# Please post videos of your 2015 A3 2.0 APR Stage 2 0-60 and 1/4 mile



## ThorMjolnir (Apr 9, 2014)

I have searched the internet and I cannot find a video of a 2015 A3 2.0 APR stage 2 0-60 or 1/4 mile anywhere. Unitronic has put out a 2015 A3 2.0 Stage 2 video, link below, and hit 0-60 in ~3.9 seconds and 1/4 mile in ~12.48 seconds. APR totes a bit higher hp/tq gains when compared to Unitronic, but have my concerns when it seems like APR simply did a 2015 GTI tune and simply threw it into the A3. I feel like APR hasn't optimized the tune for the A3, which can be dangerous as the A3 has a Haldex system and the GTI does not. If you look at APR's website, second link below, the A3 calibration and acceleration reports are all done with a 2015 GTI. I mean seriously? Therefore, I would like to see some video or I'll be going Unitronic for sure.

https://www.youtube.com/watch?v=1Iw8F6yHiiw

http://www.goapr.com/products/ecu_upgrade_20tsi_gen3_mqb.html


----------



## Spoooolin (Mar 31, 2015)

I have APR stage 2 i dont have any 1/4 times but i do have a 0-60 on youtube.


----------



## jsausley (Dec 2, 2011)

The GTI is the same engine, same ECU, etc., so there's no reason to separately test the A3 just because it's a Haldex. The downpipe and exhaust system may be slightly different so you could be up or down 2-3 HP, but otherwise it's all the same. Your wheel numbers will be slightly different while Haldex is active, but remember that your car is also a FWD-based vehicle 99% of the time.


----------



## ThorMjolnir (Apr 9, 2014)

*The Car is NOT 99% FWD.*

The 2015 A3 2.0 is not 99% fwd. I'm not even going to waste my time directing you to a link. The car has center differential To help give optimal traction in practically every situation, the center differential can distribute power to the front and rear wheels individually. During normal driving conditions, it directs 85 percent of the torque to the front wheels, but in extreme circumstances, it can transfer up to 100 percent of the torque to one of the two axles. I have driven my A3 2.0 for about 10,000 miles and have not once had the wheels spin out of first gear. My friends GTI has wheel spin almost every time out of first gear. It may have the same engine as a GTI, but it is a completely different transmission, and the tuning should be directed as such.


----------



## ThorMjolnir (Apr 9, 2014)

*Spoolin what are your best times?*

Spoolin. Great name btw. What are your best 0-60 times in stage 1 and stage 2? Can you post your you tube link? Man gotta take that thing to a track and get a 1/4 mile done. I plan on getting a VW R600 intake, APR downpipe, and APR ECU once the downpipe is available.


----------



## Revolver1966 (Mar 30, 2014)
◆ ◆ ◆ ◆
Given instruction a
Copy the part of the A3 tuning thread that begins at the words "I have searched" and stops after "(Mar 31, 2015)".
◆ ◆ ◆ ◆
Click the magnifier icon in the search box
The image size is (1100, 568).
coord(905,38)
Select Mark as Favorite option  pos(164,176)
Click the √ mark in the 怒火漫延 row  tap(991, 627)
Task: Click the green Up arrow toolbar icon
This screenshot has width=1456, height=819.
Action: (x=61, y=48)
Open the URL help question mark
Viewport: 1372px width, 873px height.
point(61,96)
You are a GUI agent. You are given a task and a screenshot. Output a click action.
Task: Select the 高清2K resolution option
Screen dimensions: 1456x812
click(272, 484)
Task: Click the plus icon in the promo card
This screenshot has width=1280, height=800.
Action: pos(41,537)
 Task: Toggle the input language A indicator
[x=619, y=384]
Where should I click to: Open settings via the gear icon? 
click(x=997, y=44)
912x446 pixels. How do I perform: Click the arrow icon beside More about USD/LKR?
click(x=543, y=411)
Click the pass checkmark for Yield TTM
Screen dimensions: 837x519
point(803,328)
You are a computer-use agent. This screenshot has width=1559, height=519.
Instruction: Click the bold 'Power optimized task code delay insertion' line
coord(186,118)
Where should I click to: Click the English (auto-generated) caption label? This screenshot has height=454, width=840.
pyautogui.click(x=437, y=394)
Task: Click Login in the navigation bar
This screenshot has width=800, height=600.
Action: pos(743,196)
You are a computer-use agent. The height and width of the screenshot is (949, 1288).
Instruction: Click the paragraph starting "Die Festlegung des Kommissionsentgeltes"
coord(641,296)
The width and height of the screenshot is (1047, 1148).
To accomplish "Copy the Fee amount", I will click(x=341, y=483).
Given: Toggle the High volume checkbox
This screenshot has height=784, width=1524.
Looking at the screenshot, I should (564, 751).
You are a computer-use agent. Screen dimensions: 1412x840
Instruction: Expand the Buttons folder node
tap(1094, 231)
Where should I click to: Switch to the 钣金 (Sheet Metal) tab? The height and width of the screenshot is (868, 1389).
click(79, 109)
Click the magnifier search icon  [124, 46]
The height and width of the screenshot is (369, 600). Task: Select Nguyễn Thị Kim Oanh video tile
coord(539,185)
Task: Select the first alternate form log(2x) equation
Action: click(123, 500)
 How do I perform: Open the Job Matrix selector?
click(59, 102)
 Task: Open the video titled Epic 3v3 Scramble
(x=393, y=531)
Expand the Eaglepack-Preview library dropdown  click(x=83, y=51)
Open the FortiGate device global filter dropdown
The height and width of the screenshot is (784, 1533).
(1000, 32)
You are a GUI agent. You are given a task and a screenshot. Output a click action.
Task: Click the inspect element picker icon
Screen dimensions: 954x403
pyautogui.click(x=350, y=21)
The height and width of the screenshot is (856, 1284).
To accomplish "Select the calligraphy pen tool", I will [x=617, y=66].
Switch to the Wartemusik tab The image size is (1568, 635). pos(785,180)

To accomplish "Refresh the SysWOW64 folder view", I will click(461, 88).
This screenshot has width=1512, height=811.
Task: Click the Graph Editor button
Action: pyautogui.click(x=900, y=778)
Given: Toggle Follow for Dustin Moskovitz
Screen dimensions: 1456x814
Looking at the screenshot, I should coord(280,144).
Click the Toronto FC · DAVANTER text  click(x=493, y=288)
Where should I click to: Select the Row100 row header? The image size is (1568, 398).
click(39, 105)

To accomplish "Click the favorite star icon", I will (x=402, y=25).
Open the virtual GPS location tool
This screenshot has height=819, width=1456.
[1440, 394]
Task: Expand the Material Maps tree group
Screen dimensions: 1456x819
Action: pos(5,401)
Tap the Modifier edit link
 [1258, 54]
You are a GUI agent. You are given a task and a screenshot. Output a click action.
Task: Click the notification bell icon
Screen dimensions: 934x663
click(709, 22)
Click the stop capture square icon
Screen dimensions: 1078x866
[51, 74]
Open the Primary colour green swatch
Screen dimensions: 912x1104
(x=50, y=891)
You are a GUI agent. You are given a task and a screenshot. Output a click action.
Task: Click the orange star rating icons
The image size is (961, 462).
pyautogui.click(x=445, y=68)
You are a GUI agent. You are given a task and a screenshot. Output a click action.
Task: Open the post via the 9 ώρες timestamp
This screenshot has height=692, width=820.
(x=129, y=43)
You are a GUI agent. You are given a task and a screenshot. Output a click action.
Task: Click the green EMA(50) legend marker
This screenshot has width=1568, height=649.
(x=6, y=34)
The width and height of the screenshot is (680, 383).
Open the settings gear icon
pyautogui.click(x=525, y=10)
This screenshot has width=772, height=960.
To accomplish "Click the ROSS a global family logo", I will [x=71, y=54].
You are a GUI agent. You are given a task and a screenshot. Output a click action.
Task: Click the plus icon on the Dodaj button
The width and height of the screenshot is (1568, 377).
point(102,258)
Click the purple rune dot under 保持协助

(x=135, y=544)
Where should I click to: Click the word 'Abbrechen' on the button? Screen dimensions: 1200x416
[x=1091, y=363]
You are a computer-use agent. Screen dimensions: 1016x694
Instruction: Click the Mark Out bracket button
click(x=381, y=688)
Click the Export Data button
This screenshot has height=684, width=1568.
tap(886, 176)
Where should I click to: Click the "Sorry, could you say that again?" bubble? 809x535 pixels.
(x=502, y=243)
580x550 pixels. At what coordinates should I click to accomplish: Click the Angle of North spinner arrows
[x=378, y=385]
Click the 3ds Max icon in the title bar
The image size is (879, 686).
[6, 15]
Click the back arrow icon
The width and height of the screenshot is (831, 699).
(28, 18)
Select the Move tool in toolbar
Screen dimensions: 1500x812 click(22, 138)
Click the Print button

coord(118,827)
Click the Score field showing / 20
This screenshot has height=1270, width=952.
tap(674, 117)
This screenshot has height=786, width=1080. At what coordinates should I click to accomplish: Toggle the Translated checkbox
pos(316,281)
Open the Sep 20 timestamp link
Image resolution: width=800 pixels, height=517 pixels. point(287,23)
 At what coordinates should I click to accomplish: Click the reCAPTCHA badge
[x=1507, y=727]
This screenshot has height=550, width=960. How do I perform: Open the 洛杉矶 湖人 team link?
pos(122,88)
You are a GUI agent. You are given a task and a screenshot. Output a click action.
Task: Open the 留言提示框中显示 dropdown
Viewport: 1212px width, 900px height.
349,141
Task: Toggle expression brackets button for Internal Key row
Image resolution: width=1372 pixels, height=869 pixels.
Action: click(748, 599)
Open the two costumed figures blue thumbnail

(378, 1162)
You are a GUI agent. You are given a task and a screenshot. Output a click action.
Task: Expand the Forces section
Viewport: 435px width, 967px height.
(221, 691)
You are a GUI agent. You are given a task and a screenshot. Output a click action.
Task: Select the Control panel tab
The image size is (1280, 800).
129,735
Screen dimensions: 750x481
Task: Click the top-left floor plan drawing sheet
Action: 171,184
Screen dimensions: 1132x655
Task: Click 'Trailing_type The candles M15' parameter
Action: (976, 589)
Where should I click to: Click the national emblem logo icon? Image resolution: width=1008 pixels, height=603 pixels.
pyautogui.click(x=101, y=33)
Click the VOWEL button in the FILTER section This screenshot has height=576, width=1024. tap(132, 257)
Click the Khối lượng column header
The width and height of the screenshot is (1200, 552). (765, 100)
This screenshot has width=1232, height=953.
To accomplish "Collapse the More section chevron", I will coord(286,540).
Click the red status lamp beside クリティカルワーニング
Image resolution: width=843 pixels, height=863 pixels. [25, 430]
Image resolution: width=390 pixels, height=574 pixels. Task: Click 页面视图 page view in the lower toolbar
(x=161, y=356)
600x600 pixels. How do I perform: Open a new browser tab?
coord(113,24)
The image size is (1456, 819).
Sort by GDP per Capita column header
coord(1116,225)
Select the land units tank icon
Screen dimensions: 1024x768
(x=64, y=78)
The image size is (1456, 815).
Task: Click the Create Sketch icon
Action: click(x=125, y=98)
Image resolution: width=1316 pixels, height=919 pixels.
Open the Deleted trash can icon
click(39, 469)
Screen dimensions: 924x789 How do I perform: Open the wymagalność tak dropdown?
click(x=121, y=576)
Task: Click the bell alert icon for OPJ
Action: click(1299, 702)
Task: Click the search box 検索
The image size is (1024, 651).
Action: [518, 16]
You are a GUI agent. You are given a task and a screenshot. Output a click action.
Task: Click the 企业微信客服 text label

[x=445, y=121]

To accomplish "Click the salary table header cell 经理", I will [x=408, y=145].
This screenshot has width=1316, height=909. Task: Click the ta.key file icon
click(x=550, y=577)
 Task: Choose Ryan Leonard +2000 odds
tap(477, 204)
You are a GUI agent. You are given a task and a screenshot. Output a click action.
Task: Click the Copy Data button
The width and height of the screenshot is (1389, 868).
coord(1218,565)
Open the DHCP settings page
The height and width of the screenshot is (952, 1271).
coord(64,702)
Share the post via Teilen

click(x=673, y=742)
◆ ◆ ◆ ◆
Given instruction b
How many lines of the records contain the string "option"? Give only the number.

Full response a
I have searched the internet and I cannot find a video of a 2015 A3 2.0 APR stage 2 0-60 or 1/4 mile anywhere. Unitronic has put out a 2015 A3 2.0 Stage 2 video, link below, and hit 0-60 in ~3.9 seconds and 1/4 mile in ~12.48 seconds. APR totes a bit higher hp/tq gains when compared to Unitronic, but have my concerns when it seems like APR simply did a 2015 GTI tune and simply threw it into the A3. I feel like APR hasn't optimized the tune for the A3, which can be dangerous as the A3 has a Haldex system and the GTI does not. If you look at APR's website, second link below, the A3 calibration and acceleration reports are all done with a 2015 GTI. I mean seriously? Therefore, I would like to see some video or I'll be going Unitronic for sure.

https://www.youtube.com/watch?v=1Iw8F6yHiiw

http://www.goapr.com/products/ecu_upgrade_20tsi_gen3_mqb.html


----------



## Spoooolin (Mar 31, 2015)

Full response b
2